» Extract
CDOs: what’s the big deal?

Here are my two cents on concerns about possible systemic financial problems.

There were some very useful discussions yesterday on collateralized debt obligations, financial instruments in which an institution creates a new series of assets by repackaging the cash flows received from a given pool of underlying assets (some of which might themselves be CDOs). Felix Salmon tries to categorize calmly the various concerns in terms of possible defaults on underlying subprime mortgages, defaults on the part of the institution that issued the CDO, and mispricing that could result from “fire sales” of such assets. Felix acknowledges a potential cycling feedback between these three developments, and concludes:

So there is cause for concern, to be sure. But there isn’t cause for panic.

Saskia Scholtes and Gillian Tett, writing for the Financial Times, characterize the problem as an absence of independent arms-length valuation of the CDOs, so that holders do not recognize or warn their creditors of the magnitude of already-realized losses. Naked Capitalism sounds a related theme, emphasizing the lack of public documentation and transparency. Tanta suggests that references to the “illiquidity” of such assets are euphemizing the reality that their objective market value is far below the book valuation.

The benign view of CDOs is that they represent an important technological improvement that allows for better pooling of risk. I would characterize the main concerns as centering on whether in the process existing financial arrangements have accurately priced aggregate risk.

First let me clarify what I mean by aggregate risk. Some risks are inherently undiversifiable. One can understand that point most clearly with Robert Lucas’s elegant asset-pricing model. Suppose that the entire economy consisted of one big potato farm. All financial assets would then ultimately be nothing more than claims against future potato production, and there is no way they can credibly promise to deliver more potatoes than are actually available. If there is a bad harvest, people will be hungry, and no clever set of financial instruments can possibly insure you against that.

» Raw data

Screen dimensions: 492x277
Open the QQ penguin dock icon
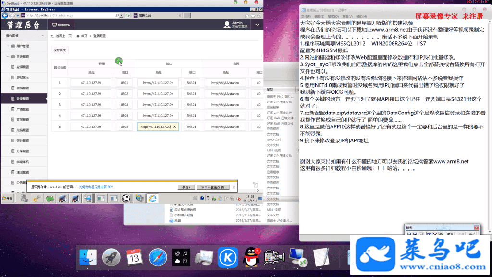pos(250,257)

» To-do list
A: According to the CDO post, what does Tanta say references to the "illiquidity" of such assets are euphemizing?
B: Continue the CDO post from where it stops.
None of the material is needed here.

» Results
A: The reality that their objective market value is far below the book valuation.

B:
An example of the kind of aggregate risk I have in mind is thinking through what would be the consequences of, say, a 20% decline in average U.S. real estate prices, and what that might mean for default rates.

Let me next clarify what I mean by mispricing of this risk. I am not concerned about whether those who are bearing the aggregate risk (i.e., setting themselves up to be the guy who has the fewest potatoes when times are bad) earn a higher expected return to compensate them for the risk. Rather, my concern is whether they may have invested in assets with a negative expected return. For example, if you purchased an asset with an 85% chance of a 15% return (which you’ll earn as long as a recession does not occur), and a 15% chance of a -100% return (you’re wiped out if it does), then your expected return would be -2.25%.

The specific kind of example that comes to mind is New Century Financial Corporation, which was pushed into bankruptcy from a substantially more modest aggregate shock than the one I am concerned about here. The concern about mispricing is that if loans were extended that should not have been, the magnitude of both the real estate boom and its subsequent bust are amplified substantially relative to what they would have been with accurate pricing of aggregate risk.

But who would be so foolish to have invested hundreds of billions of dollars in extra risky assets with negative expected returns? The logical answer would appear to be– someone who did not understand that they were accepting this risk.

So here is the heart of the question that troubles me– who is the residual bearer of risk if there is a substantial decline in U.S. real-estate prices?

To the extent that the answer might be the taxpayers who are liable for government employee pension commitments ([1], [2]) or a perceived public fiscal commitment to the government sponsored enterprises, then I think a reasonable case can be made that the bearers of the risk were indeed insufficiently informed.

If there has been some mispricing of aggregate risk, then the magnitude of the economic consequences of the housing cycle are going to be greatly amplified. Indeed, the reason I have been developing increasing concern about this possibility is that it looks to me like we are already seeing evidence of just such effects. The ongoing woes of the housing market are clearly now reflecting something much more than a simple response to higher interest rates. But all this has happened without any significant undiversifiable shock, such as an actual recession or broad decline in real-estate values. What will happen when such a shock finally does arrive?

If any of our readers can see the answer to these questions more clearly than I can, I would welcome your insights and reassurance that all is well.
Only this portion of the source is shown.